• **Directive**
Retype the lines below, starting at the line that contains "You are a GUI" and continuing through the last line, leaving out any pictures.

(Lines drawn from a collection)
★ ★ ★ ★ ★ ★ ★
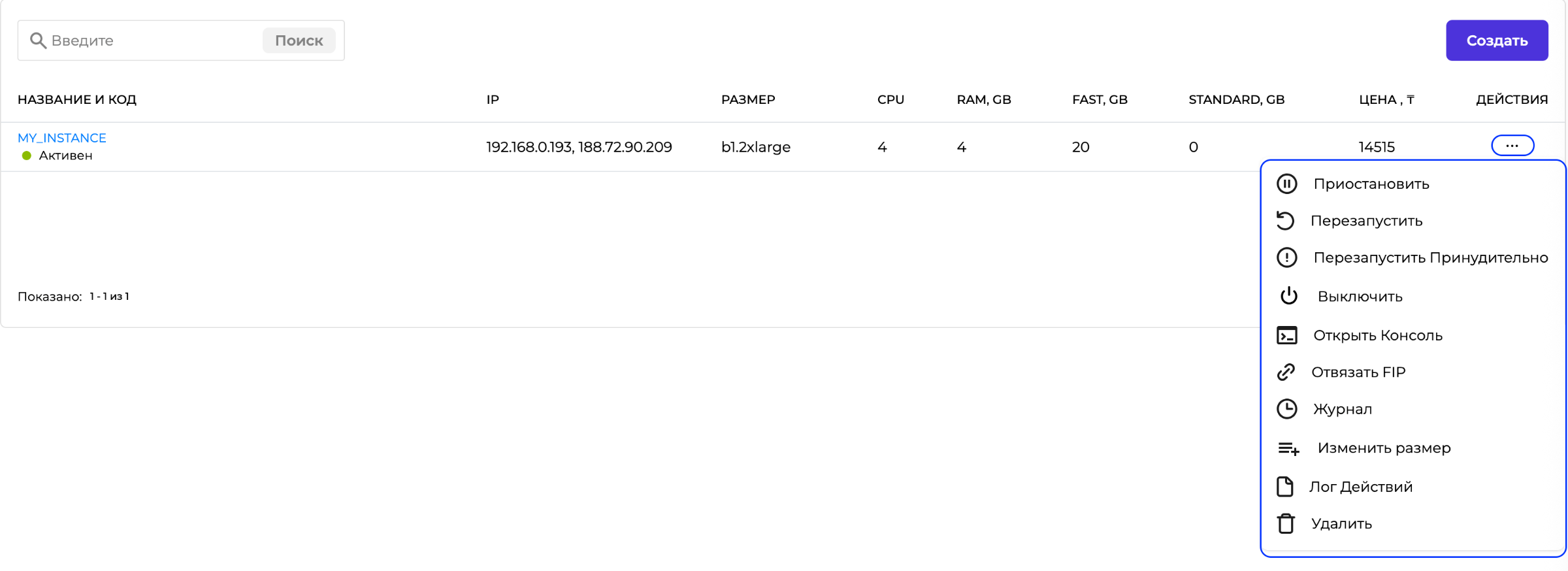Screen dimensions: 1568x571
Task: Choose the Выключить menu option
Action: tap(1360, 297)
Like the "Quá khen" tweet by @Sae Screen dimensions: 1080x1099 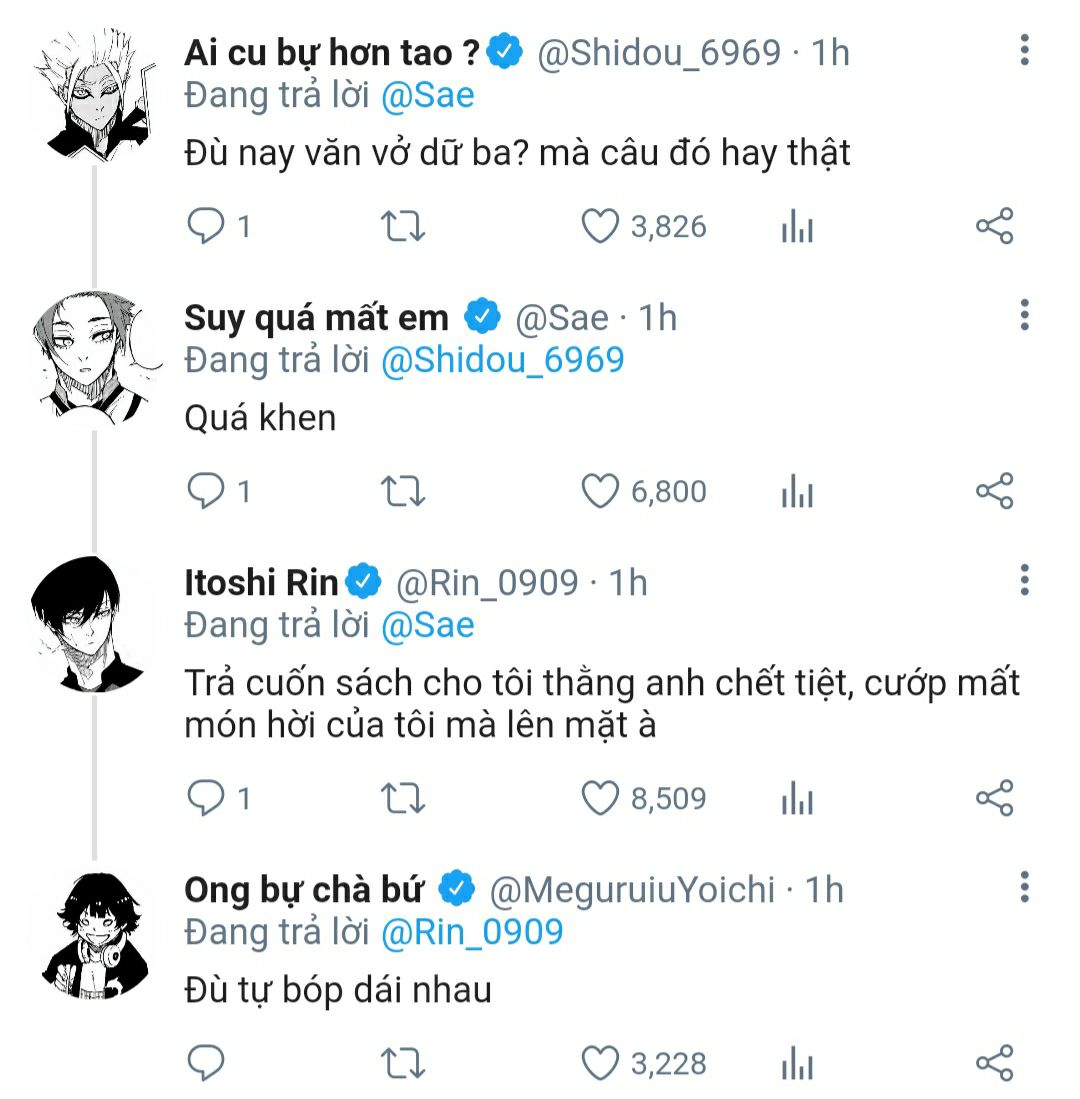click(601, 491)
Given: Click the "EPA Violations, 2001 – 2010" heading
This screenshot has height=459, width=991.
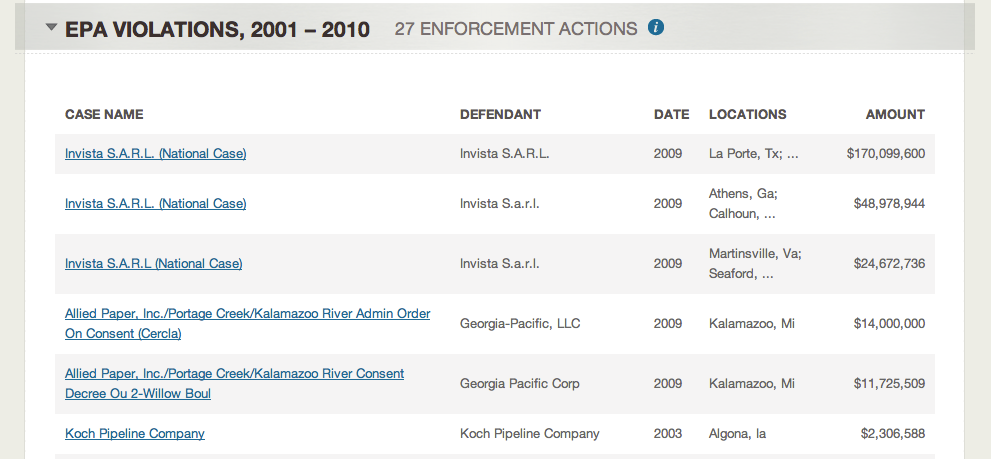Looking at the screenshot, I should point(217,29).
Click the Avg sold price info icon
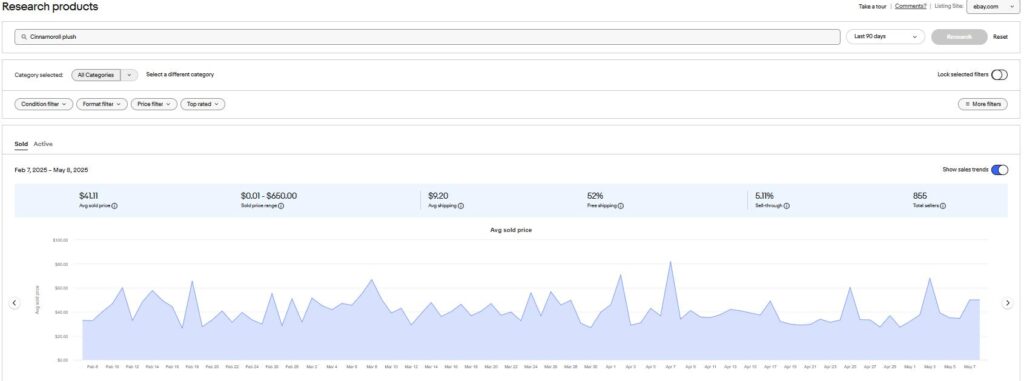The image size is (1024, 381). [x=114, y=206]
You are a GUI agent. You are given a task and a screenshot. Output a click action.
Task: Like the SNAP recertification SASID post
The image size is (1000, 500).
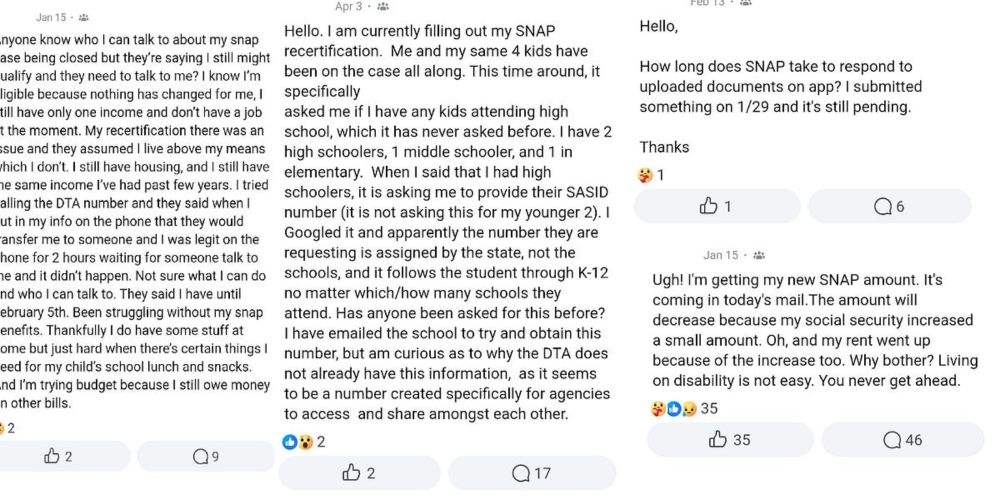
★ ★ ★ ★ ★ ★ ★
• **Task answer**
You are a GUI agent. You are given a task and a screenshot. Output a click action.
Task: Like the SNAP recertification SASID post
The image size is (1000, 500).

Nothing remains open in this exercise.